At first, for an early morning meeting, the room was abuzz with vibrant chatter as old friends and new embraced and welcomed each other. But no one could ignore the lightly veiled nerves vibrating under the surface. What place does business have in discussing racial and diversity issues? Will this be perceived as inclusion or ignorance? Will a discussion of this nature really produce solutions? Does Orange County even have a racial divide?

Deftly moderated by OCBC’s Lucy Dunn and OC Register’s Brian Calle, guests began to open up, expressing frustration and sharing first-hand accounts of prejudice experienced here. It became clear that Orange County is not immune to the same roots of injustice felt by the rest of the nation. This, despite our celebration of diversity in people and culture as no one ethnicity dominates the demographics, and many thriving internationally-connected communities and businesses make Orange County home.

Clearly, there’s more work to be done as it appears ethnic communities may still experience “de facto segregation,” which impedes success for many families. For example, Little Saigon is the largest Vietnamese settlement in the U.S., while Santa Ana is the most Latino populated city in the U.S.—gems of cultural influence, but with pockets of poverty, housing density, limits on educational attainment, and crime.

The keys to unlocking issues of racial divide are expanding opportunities for quality education, employment, housing and health—initiatives promoted by OCBC, its partners like United Way, and were echoed by roundtable participants as critical to economic prosperity and a high quality of life.

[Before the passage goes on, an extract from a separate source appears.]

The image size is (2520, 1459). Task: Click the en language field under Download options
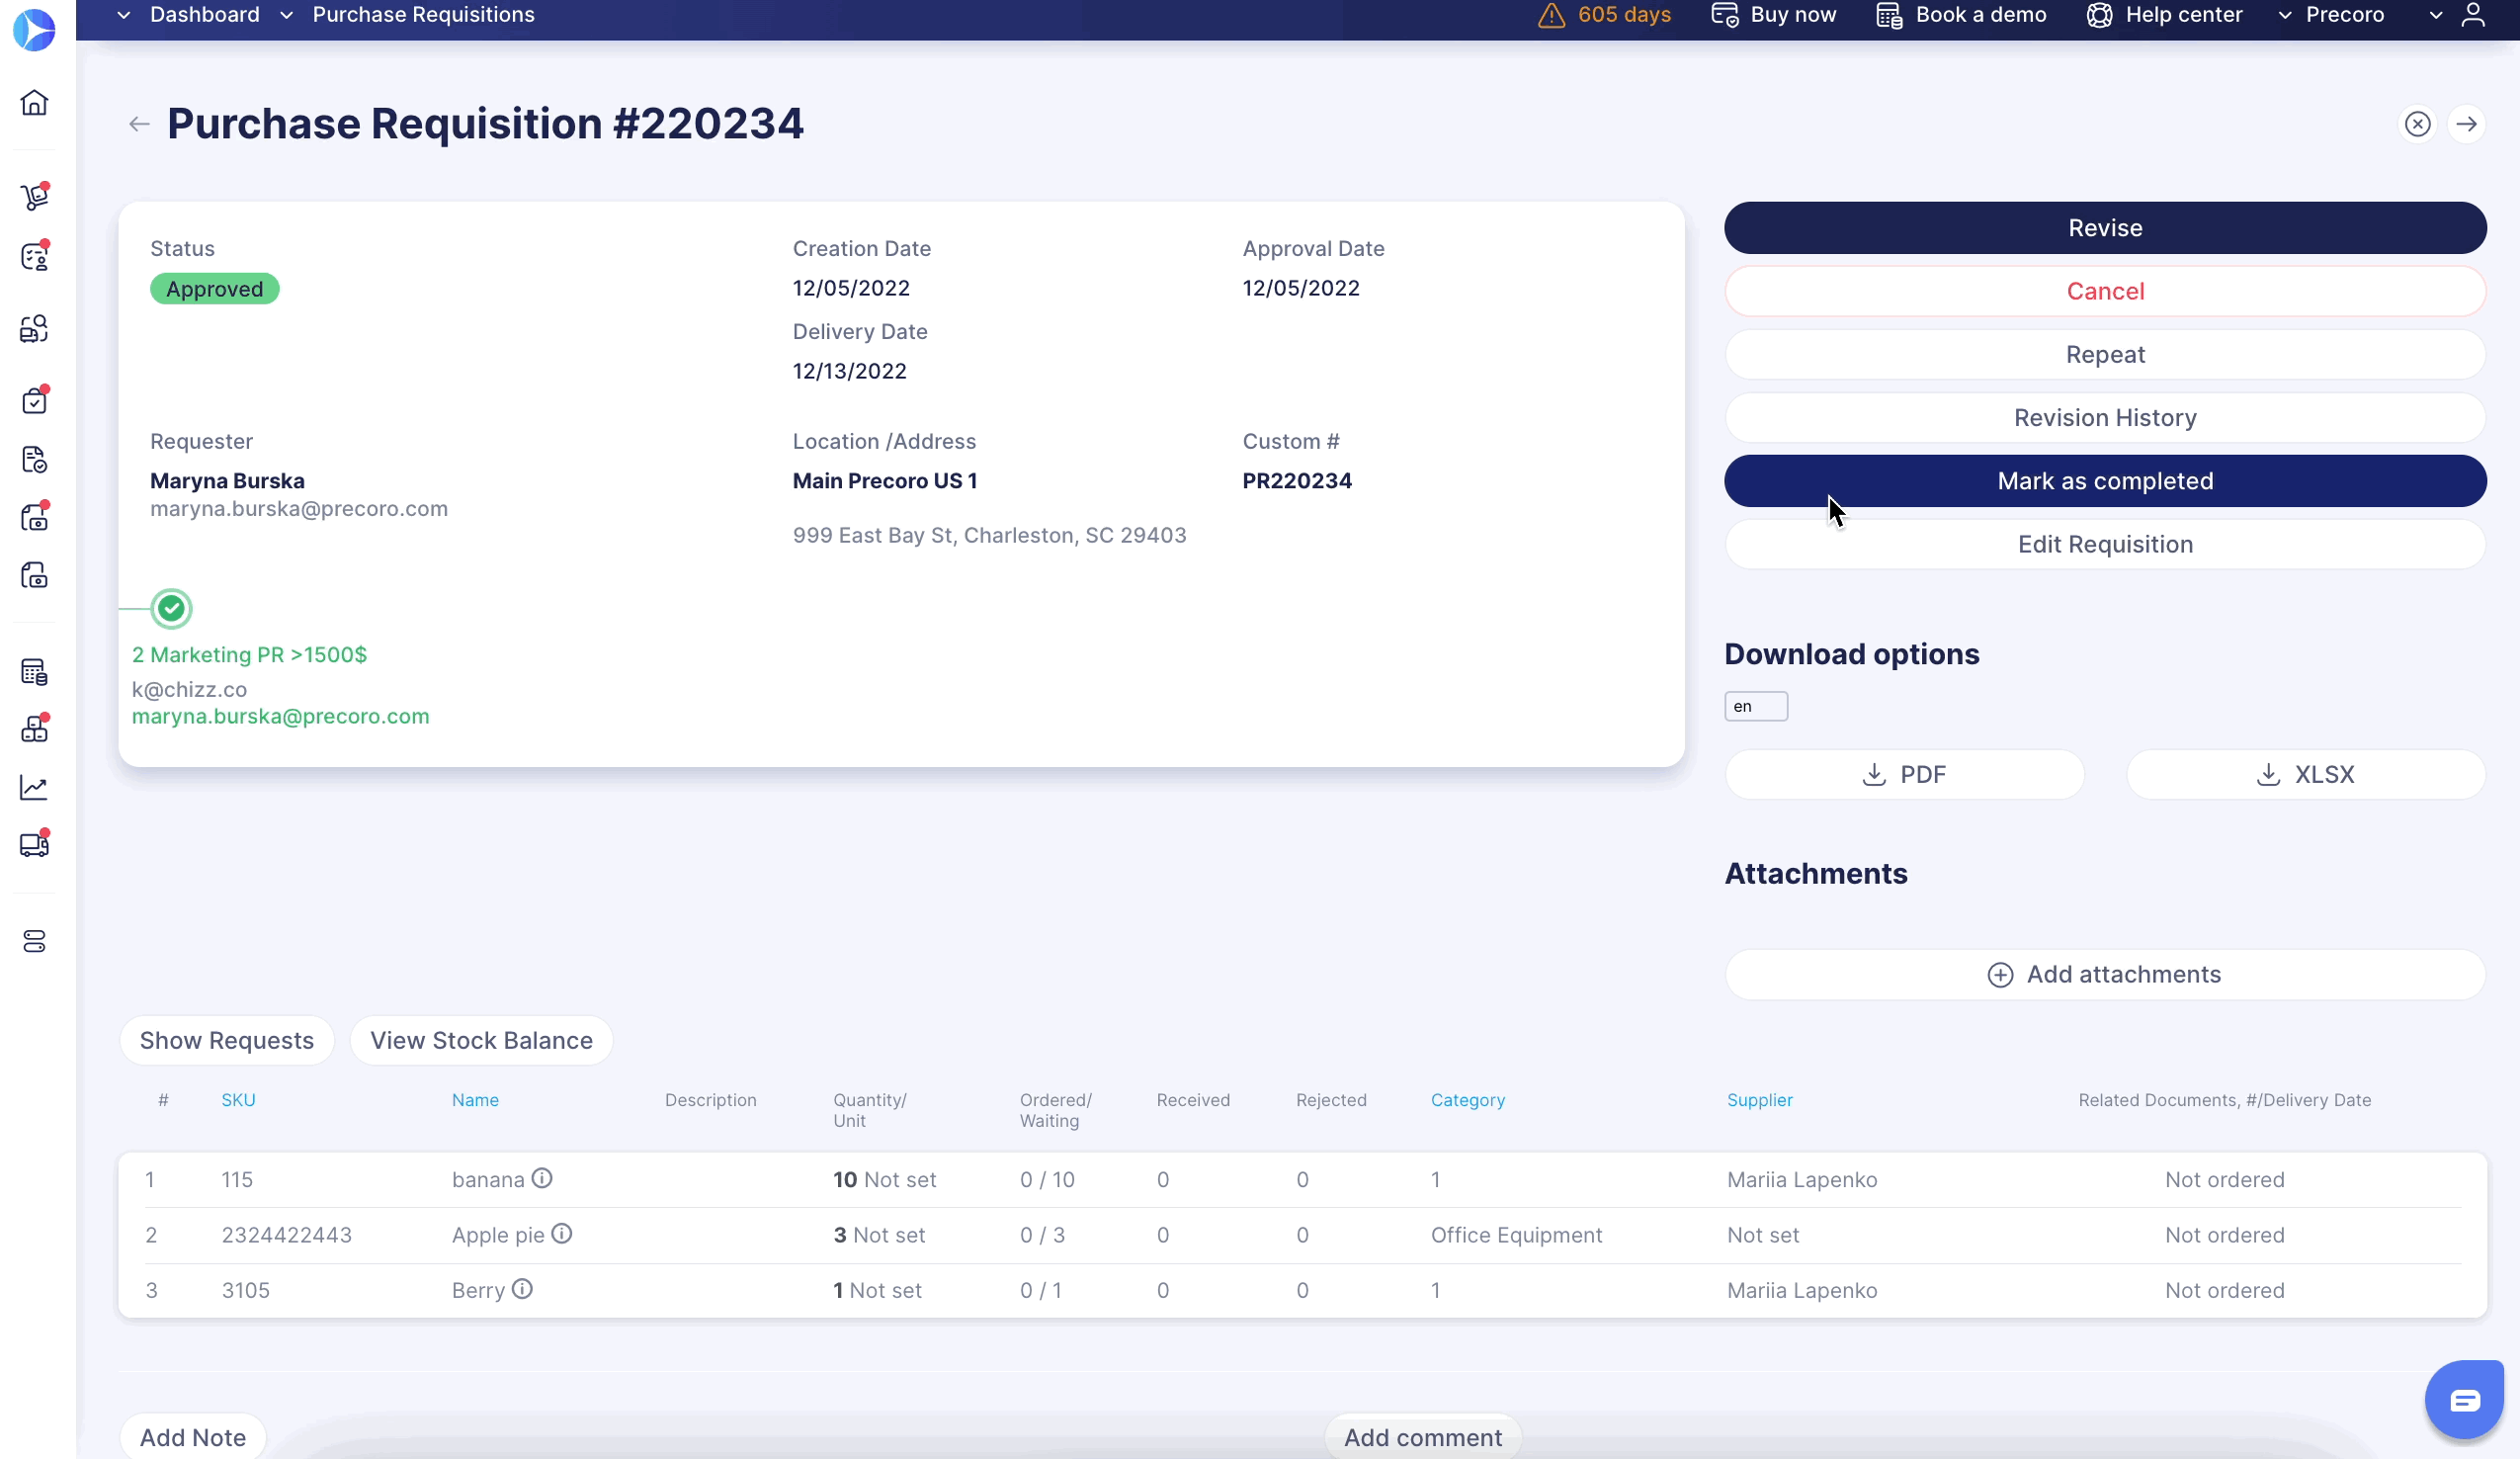pyautogui.click(x=1756, y=706)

By removing the veil participants agreed that Orange County, like other communities across the nation, does have a racial divide — but it’s not unsolvable. The solution begins with getting outside your comfort zone. Visit other neighborhoods or another’s church, look for role models with diverse leadership, and engage with people from all walks of life. Your lens of the world is vastly different from someone in another community, a colleague or a neighbor, and even your own children. Listen to other’s stories, connect on the similarities, learn from, respect and even celebrate the differences—see the person.

Martin Luther King Jr. said, “The ultimate measure of a man is not where he stands in moments of comfort and convenience, but where he stands at times of challenge and controversy.”

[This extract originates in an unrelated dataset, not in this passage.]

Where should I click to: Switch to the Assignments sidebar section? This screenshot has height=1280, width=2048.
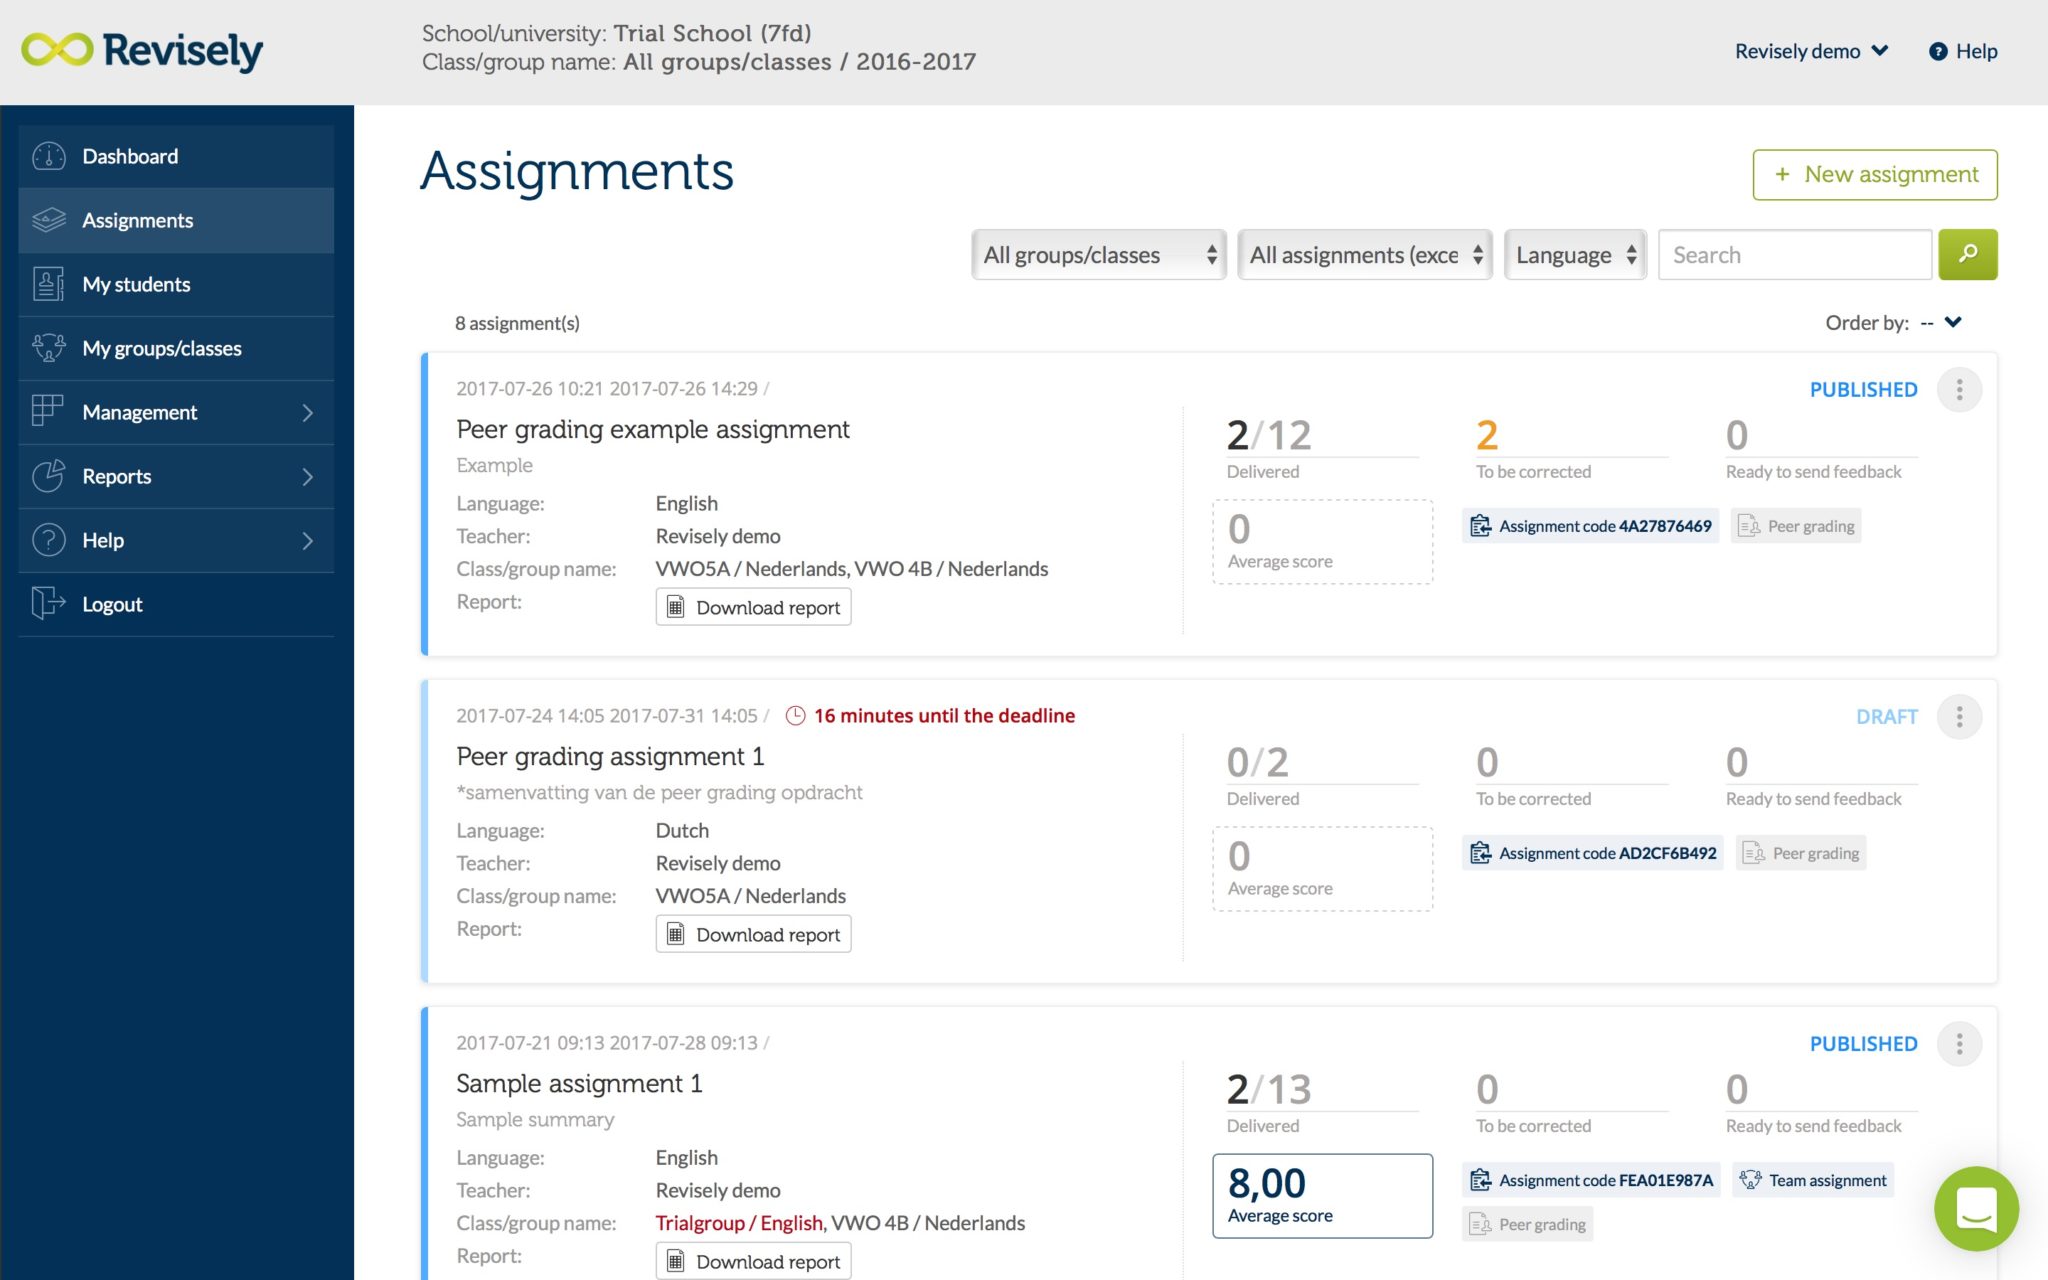click(137, 220)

OCBC and its business partners rose to the challenge and every participant was better for it. As a Millennial in the room, it was humbling to see generations before me unite and tackle what some considered a “taboo” topic for far too long. While the fear and ignorance of yesterday lingers on, today’s openness to diversity and continuing the conversation is the path to success.

Delaine Moore is the Communications Director for Orange County Business Council.